━━━ Selected extract ━━━

DEV Community

Cover image for Web-Scraping Discord Bot
Jakub Jabłoński
Jakub Jabłoński

Posted on • Updated on

Web-Scraping Discord Bot

🚨 There's a new, more advanced version of this bot that you can checkout for free 🚨
Visit notifast.me to learn more

Intro

You can get a serious advantage on the internet when you can code your own tools. This post is about how I got my apartment with a web-scraping Discord bot.

The problem

Apartment market in Poland is a mess with the current state of the world. The prices are crazy high because of inflation and demand is even higher with millions of people form Ukraine running away from the war. There I was, in the situation where I needed to find a new place to rent in less than 3 weeks. There were a few popular websites for listing places but the issue was that they were gone after a few minutes since the listing was posted. I needed a way to get notified as soon as possible.

The solution

The solution was very simple. To get an advantage I decided to create a bot that checks the site every single minute and sends me a message on Discord when it finds a new listing.

I decided to go with the following stack:

  • Node.js
  • Prisma
  • Discord.js
  • Puppeteer

Hosted on Heroku free tier (R.I.P)

The results

First in one day I did a quick working prototype with JS and hardcoded one single URL and it was working as a charm for a few days. 90% of the times I was the first one to call but it was still difficult because of people that were blindly paying before seeing the place.

━━━ Source material ━━━

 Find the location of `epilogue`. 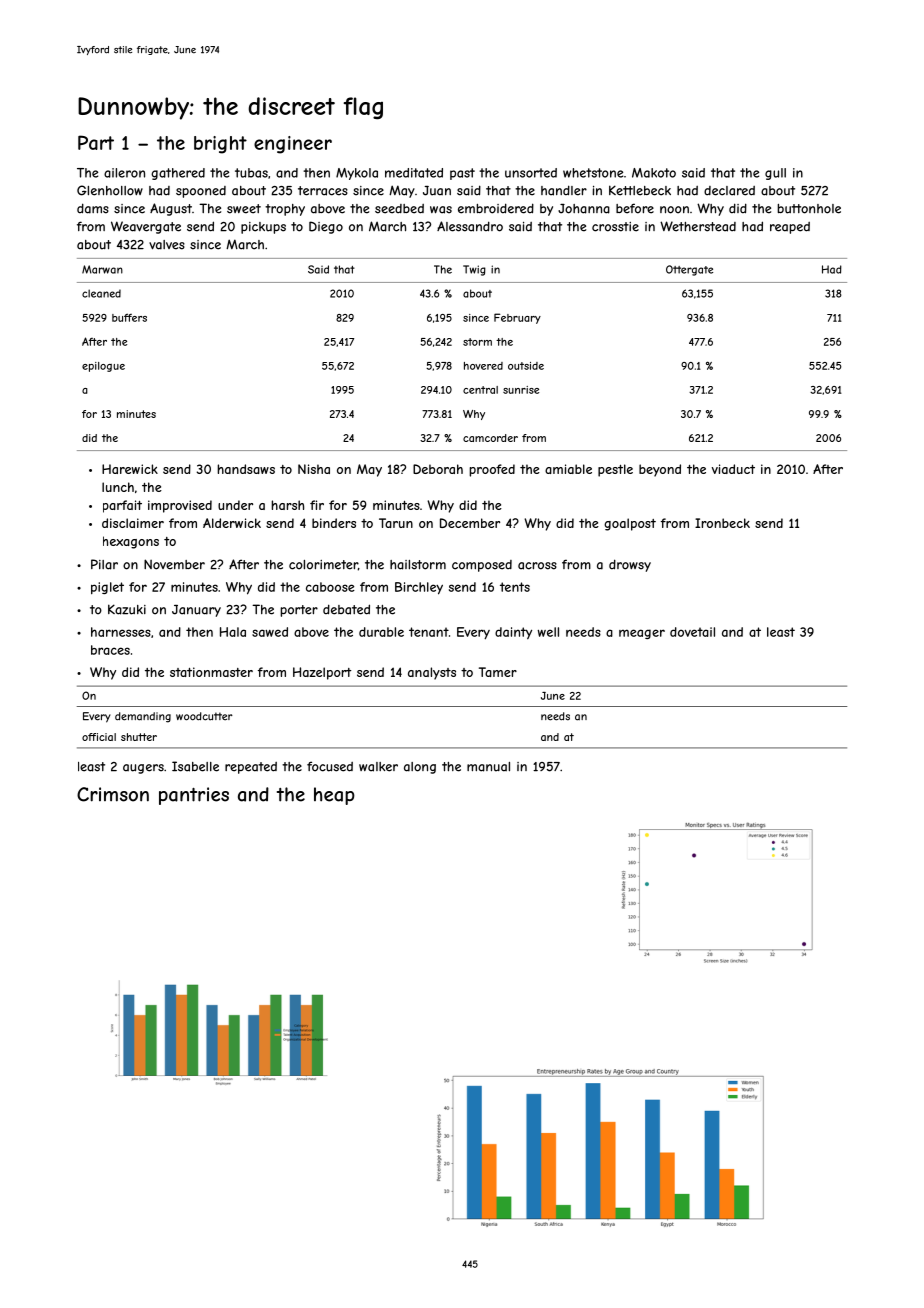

━━━

• **Written tasks**
1) In the post about the web-scraping Discord bot, why did the author need to be notified about new apartment listings as soon as possible? Answer in one to three sentences.
2) According to the post about the web-scraping Discord bot, how often did the bot check the rental site?
3) Translate this sentence from the post about the web-scraping Discord bot into Spanish: "I needed a way to get notified as soon as possible."

• **Solved problems**
1) The listings on the popular rental websites were gone within a few minutes of being posted. The author also had less than three weeks to find a new place to rent.

2) Every single minute.

3) Necesitaba una forma de recibir notificaciones lo antes posible.